6d), indicating that miR-136-5p could directly bind to CBX4 mRNA. We found that the protein level of CBX4 was markedly downregulated in the circRNA-knockout group, aggravated by the upregulation of miR-136-5p. When miR-136-5p inhibitors were transfected, the downregulated expression of CBX4 were reversed (Fig.
6e). In addition, circYTHDF3 and CBX4 expression were positively correlated as shown in Fig.
6f and opposite results happened between miR-136-5p and CBX4 (Fig.
S1b). Moreover, CBX4 was reported to regulated the expression of VEGF in HCC
23 and MHCC97L cells
24. According to TCGA database and DepMap, CBX4 and VEGF expression were positively correlated in HCC tissues (Fig.
6g, R = 0.47, p < 0.01) and in HCC cell lines (Fig.
S1c).
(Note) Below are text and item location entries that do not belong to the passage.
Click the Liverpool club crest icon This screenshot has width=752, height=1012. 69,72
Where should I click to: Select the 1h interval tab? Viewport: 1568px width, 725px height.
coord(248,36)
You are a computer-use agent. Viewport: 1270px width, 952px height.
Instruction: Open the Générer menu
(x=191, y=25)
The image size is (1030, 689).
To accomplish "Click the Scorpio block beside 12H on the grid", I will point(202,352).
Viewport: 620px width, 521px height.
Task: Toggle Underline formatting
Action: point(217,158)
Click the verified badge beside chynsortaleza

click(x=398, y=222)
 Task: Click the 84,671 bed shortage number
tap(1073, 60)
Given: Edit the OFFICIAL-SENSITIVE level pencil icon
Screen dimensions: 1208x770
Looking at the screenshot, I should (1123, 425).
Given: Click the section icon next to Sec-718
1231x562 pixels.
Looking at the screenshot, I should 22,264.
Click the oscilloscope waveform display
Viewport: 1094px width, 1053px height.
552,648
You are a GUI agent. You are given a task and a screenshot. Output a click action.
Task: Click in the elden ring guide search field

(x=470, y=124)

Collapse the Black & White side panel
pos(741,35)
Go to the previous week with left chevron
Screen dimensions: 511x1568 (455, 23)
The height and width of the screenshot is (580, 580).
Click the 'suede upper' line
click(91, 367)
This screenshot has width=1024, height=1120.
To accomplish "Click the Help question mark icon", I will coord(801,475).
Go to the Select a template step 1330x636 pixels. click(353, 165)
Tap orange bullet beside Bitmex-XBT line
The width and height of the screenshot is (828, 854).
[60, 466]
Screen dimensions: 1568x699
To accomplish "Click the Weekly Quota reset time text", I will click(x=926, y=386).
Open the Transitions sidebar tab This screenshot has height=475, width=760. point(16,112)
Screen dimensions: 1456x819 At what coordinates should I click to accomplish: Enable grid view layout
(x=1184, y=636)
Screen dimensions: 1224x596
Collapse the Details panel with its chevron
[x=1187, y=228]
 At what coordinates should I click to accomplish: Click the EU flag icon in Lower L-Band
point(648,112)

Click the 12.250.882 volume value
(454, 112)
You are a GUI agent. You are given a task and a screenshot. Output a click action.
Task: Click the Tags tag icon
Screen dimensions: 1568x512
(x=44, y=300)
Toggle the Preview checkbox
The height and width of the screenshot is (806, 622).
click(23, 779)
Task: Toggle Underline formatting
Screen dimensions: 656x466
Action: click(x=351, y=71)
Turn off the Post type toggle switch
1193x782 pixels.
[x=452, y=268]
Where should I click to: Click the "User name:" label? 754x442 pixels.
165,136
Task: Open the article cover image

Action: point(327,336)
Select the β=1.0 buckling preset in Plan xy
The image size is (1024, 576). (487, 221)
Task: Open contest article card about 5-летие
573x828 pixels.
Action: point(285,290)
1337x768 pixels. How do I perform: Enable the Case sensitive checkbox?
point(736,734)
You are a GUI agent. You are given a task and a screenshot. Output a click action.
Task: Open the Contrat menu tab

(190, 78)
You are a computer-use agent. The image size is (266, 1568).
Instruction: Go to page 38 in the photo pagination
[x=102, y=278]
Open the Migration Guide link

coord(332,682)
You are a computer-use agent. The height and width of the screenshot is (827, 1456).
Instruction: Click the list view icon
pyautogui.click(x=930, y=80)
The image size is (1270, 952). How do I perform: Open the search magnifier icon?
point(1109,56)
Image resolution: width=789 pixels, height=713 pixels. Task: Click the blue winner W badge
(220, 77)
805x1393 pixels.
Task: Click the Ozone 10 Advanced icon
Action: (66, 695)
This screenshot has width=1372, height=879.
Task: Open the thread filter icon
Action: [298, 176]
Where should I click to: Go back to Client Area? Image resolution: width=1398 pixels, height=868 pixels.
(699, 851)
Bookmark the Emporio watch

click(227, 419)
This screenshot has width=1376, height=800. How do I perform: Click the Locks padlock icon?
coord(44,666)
Meanwhile, we found that the expression of CBX4 and VEGF was downregulated in the circRNA-knockout group, which could partly build a relationship between circYTHDF3 and VEGF (Fig.
6h, p < 0.01). Overall, these data indicated that circYTHDF3 regulated miR-136-5p to affect proliferation, migration, and invasion and may have an effect on the CBX4/VEGF signal pathway.
7. In vitro.
Luciferase-labelled HCC-LM9 cells transfected with sh-circRNA or sh-NC plasmid were injected into male nude mice either subcutaneously or via the tail vein. The tumors were removed from the mice, and the mice were sacrificed. Tumor weights were measured and data indicated sh-circRNA group are some smaller (Fig. 7a, p < 0.01). Tumor volume were measured during tumor growth. The results showed that in the sh-circRNA group, tumor growth was slower, respectively, than those in the sh-NC group (Fig. 7b, p < 0.05). Luciferase signals in mice treated with tail vein injection were examined using ex vivo imaging. The luciferase signals of lung metastases in the sh-circRNA group were lower than those in the control group (Fig. 7c). The lungs were removed from the mice, and the mice were sacrificed. HE staining of lung metastases indicated a reduced tumor cell number (Fig. 7d). IHC staining of lung metastases was conducted to measure the expression of CBX4/VEGFA/CD31. As we know, CD31 could work as a biomarker of angiogenesis25. As shown in Fig. 7e, CBX4/VEGF/CD31 were expressed at lower levels in the circYTHDF3-knockout group.